- Work instructions -
Please copy the lines below word for word, starting at the line that contains "Locate an element on the screen. The" and ending at the line that contains "at (945, 629).".

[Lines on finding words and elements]
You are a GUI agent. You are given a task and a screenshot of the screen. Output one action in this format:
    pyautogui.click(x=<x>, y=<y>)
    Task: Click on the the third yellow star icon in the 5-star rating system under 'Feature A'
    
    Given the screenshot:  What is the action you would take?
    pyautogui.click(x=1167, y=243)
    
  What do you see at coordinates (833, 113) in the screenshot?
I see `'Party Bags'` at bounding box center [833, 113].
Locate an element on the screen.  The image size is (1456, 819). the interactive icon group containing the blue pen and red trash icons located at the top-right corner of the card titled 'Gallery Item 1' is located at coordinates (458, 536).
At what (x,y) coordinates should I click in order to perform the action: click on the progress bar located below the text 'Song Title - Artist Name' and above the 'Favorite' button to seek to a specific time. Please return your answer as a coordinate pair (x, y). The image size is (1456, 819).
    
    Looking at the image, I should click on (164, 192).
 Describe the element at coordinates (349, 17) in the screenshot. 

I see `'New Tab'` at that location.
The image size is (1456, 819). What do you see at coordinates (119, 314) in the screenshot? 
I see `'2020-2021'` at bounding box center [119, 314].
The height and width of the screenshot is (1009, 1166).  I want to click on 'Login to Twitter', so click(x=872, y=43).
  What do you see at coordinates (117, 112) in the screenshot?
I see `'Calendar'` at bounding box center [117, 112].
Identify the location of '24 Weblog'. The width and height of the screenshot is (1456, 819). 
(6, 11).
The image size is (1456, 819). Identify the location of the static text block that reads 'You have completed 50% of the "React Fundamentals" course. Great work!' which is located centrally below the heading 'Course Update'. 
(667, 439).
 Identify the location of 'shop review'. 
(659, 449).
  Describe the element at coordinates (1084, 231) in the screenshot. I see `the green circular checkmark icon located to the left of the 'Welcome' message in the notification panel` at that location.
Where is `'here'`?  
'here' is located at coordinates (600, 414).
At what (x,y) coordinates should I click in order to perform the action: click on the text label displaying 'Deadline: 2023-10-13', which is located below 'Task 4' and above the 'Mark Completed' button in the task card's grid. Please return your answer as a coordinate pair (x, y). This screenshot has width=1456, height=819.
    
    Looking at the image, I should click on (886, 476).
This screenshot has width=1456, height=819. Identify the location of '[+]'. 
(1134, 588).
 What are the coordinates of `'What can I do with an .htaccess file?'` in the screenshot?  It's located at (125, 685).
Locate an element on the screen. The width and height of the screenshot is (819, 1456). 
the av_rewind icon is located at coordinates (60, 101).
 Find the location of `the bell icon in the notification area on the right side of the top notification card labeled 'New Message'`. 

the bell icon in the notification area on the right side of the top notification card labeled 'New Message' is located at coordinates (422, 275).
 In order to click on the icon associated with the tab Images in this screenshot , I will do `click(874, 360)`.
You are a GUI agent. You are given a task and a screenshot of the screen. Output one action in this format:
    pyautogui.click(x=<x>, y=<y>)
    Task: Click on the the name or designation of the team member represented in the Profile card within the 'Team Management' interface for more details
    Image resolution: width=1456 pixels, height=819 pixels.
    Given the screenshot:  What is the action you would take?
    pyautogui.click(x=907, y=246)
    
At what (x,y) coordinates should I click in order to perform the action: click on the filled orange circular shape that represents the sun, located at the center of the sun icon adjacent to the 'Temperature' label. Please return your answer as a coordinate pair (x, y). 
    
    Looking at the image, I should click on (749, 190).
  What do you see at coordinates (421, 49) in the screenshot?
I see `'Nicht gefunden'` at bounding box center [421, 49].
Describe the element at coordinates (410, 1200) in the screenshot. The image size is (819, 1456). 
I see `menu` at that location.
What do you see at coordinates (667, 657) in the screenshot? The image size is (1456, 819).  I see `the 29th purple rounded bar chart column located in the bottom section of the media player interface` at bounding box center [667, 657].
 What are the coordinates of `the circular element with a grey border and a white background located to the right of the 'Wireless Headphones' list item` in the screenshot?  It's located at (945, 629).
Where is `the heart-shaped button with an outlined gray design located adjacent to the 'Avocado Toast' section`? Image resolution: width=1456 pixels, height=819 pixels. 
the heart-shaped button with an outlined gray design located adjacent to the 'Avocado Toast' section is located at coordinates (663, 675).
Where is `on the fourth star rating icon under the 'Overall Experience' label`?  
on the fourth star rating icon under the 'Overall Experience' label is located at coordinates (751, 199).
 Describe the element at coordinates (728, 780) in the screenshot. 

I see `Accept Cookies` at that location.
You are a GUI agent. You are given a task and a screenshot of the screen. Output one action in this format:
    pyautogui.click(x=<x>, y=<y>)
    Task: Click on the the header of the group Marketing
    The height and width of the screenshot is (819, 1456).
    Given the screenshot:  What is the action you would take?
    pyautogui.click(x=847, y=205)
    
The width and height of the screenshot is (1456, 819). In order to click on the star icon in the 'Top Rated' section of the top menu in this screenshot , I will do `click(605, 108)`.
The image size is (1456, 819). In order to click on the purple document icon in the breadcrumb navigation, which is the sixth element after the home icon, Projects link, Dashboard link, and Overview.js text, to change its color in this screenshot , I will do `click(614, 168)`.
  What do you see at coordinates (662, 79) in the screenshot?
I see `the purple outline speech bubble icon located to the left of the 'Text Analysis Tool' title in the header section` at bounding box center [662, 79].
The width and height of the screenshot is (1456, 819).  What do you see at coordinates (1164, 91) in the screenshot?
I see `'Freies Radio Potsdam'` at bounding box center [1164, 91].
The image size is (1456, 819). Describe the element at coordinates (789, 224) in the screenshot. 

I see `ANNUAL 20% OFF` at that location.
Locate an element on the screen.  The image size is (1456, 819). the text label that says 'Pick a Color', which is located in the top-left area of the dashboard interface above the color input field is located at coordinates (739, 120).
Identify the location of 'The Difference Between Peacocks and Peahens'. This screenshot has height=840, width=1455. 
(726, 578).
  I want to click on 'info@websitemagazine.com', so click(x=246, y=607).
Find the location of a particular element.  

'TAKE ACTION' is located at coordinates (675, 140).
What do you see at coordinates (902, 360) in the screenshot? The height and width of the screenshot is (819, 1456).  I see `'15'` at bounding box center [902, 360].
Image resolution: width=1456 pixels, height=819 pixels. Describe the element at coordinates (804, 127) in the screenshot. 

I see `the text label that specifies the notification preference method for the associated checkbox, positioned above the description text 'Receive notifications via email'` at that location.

- Output below -
Locate an element on the screen. The width and height of the screenshot is (819, 1456). 
the av_rewind icon is located at coordinates (60, 101).
 Find the location of `the bell icon in the notification area on the right side of the top notification card labeled 'New Message'`. 

the bell icon in the notification area on the right side of the top notification card labeled 'New Message' is located at coordinates (422, 275).
 In order to click on the icon associated with the tab Images in this screenshot , I will do `click(874, 360)`.
You are a GUI agent. You are given a task and a screenshot of the screen. Output one action in this format:
    pyautogui.click(x=<x>, y=<y>)
    Task: Click on the the name or designation of the team member represented in the Profile card within the 'Team Management' interface for more details
    Image resolution: width=1456 pixels, height=819 pixels.
    Given the screenshot:  What is the action you would take?
    pyautogui.click(x=907, y=246)
    
At what (x,y) coordinates should I click in order to perform the action: click on the filled orange circular shape that represents the sun, located at the center of the sun icon adjacent to the 'Temperature' label. Please return your answer as a coordinate pair (x, y). 
    
    Looking at the image, I should click on (749, 190).
  What do you see at coordinates (421, 49) in the screenshot?
I see `'Nicht gefunden'` at bounding box center [421, 49].
Describe the element at coordinates (410, 1200) in the screenshot. The image size is (819, 1456). 
I see `menu` at that location.
What do you see at coordinates (667, 657) in the screenshot? The image size is (1456, 819).  I see `the 29th purple rounded bar chart column located in the bottom section of the media player interface` at bounding box center [667, 657].
 What are the coordinates of `the circular element with a grey border and a white background located to the right of the 'Wireless Headphones' list item` in the screenshot?  It's located at (945, 629).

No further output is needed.